A network of protein-protein and genetic interactions among glc7-E101Q SSL genes. Genes showing SSL interaction with glc7-E101Q (nodes) were grouped in modules based on their physical interaction profiles (blue edges). The genetic interactions interconnecting modules or connecting modules and single nodes are depicted as red edges.

Biological processes overrepresented in glc7-E101Q SSL genes. Indicated are the frequencies of high-level GO terms represented in the set of SSL genes (closed bars) that were significantly enriched (p < 0.01, **; p < 0.05, *) when compared to those represented in the set of array genes (open bars). The number of genes identified in each GO process is shown in parentheses.

glc7-E101Q mutant is impaired in glucose metabolism. (A) Growth of wild type (GLC7), mutant (glc7-E101Q) and rescue (glc7-E101Q/GLC7-res) strains was examined by spotting assays (5-fold serial dilutions of 1.0 × 10⁶ cells/ml; 5 μl/spot) grown in YPAD or YPAG for 48 hr at 30°C and 37°C. (B) Glycogen content was assessed in wild type (GLC7), mutant (glc7-E101Q) and rescue (GLC7-res) strains by iodine staining. Brown color correlates with glycogen content.

Structure of PP1 catalytic motif and the glc7-E101Q mutant. (A) PP1 protein phosphatases have highly conserved catalytic domains, consisting of residues acting as an acidic catalyst for phosphotransfer (CD1 and CD2) from the substrate and a phospho acceptor hisidine residue (CD3). Residues in the catalytic pocket are highly conserved between human (PP1), yeast PPP-type PPases (Glc7 and others) and the bacterial PPase, λ-PPASE. (B) Left panel: The Glc7 catalytic pocket (pink) was modeled using the tertiary structure of human PP1C-γ (PDB Model 1jk7A; blue). Right panels: The E101Q mutation is predicted to inhibit the binding of a metal cation required to accelerate phospho-transfer to H124, but to not alter the shape/size of the catalytic pocket relative to wild type Glc7.

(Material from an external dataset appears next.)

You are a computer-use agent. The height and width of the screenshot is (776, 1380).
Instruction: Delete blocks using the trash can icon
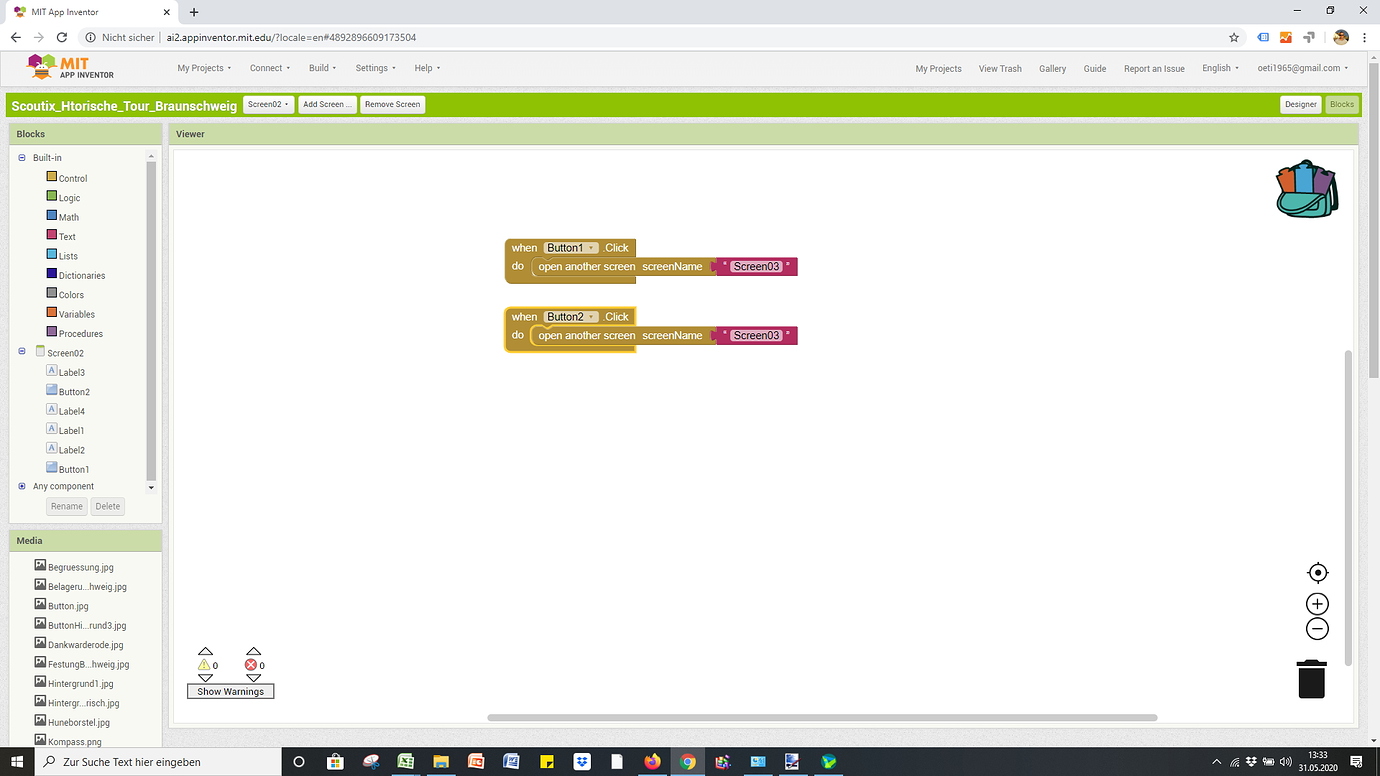[x=1311, y=678]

glc7-E101Q mutant exhibits slow growth but no appreciable delay in the cell cycle or chromosome segregation defect. (A) The growth of wild type (GLC7) vs glc7-E101Q strains in rich medium (YPAD) was determined from early log-phase cultures. (B) FACs analysis for DNA content (propidium iodide staining) of log-phase wild type and glc7-E101Q cells. Cell counts are shown plotted against fluorescence intensity (PI). (C) Budding index of wild type and glc7-E101Q mutant strains. (D) Fluorescence microscopy of anaphase cells (mitotic spindle >2.5 μm) wild type and glc7-E101Q cells expressing a chromosome [GFP-LacI (green) and centromeric (CEN15) repeats of the lactose operon (lacO)] and spindle pole body (SPB) [Spc29-CFP (red)] markers. The percentage of cells with chromosomes localized to both SPBs is indicated at the bottom (n = 3, 300 cells/experiment). (E) Test for chromosome segregation using a sectoring assay. Wild type GLC7, glc7-E101Q and ame1-6 strains lacking a functional ADE2 gene (ade2Δ-101) and transformed with a Circle III/SUP11 were plated on to medium lacking adenine (YPD) and scored for appearance of red sectors after 4-day incubation. (F) Spotting assay of glc7-E101Q vs. wild type on DMSO control or benomyl plates (5-fold serial dilutions of 1.0 × 10⁶ cells/ml; 5 μl/spot). Benomyl-sensitive (tub1-1) and resistant (tub2-104) strains were plated as controls.